I had an interesting texting interaction recently. A friend had experienced a significant kundalini rising in 2014. We decided to meditate together, although she lives in England, seven time zones away. Meditating together often leads me more easily/readily into deeper states of absorption, which was the case this time. She reported that the kundalini had "blasted" her - and then she spent the next several days dealing with various unwanted symptoms of kundalini overload. She basically sat in a dark room day and night until everything finally settled back down.
At some point she said that she doesn't feel right about formal sitting meditation, because she doesn't want to become attached to bliss states. Something we've all heard many times. It occurred to me that, once jhana activates (kundalini, chi, prana, whatever we want to call it), we have an obligation to be stewards of that energy. It's not something that can be stuffed back in the bottle. So I told her that I was aware of the "bliss bunny" phenomenon, but that what's really going on is finding a practice that supports this blessing, that respects it and gives it a proper home in our bodies.
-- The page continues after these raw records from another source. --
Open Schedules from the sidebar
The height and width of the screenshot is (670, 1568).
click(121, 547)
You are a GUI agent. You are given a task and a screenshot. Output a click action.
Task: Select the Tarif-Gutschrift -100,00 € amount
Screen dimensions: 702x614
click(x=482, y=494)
In a way it's about the bliss, but not from the perspective of bragging rights or personal accomplishment. It's about accepting that this has happened and adopting a life that aligns with it.
Of course, I walked away from this entire sentiment for a good while. It occurs to me that suffering increased because jhana was not given a proper home. This is the complicated part of the equation, because some relationships are more conducive to contemplative practice than others - just as no relationship provides the most freedom to build a life around contemplative practice.
I guess all I'm saying is, there is peace in fully accepting the presence of meditative absorption in our life. Once this acceptance has occurred, all the other priorities fall into line. It took me a long time to fully accept - had to deal with the Dark Night and all - but it does feel good to know peace again.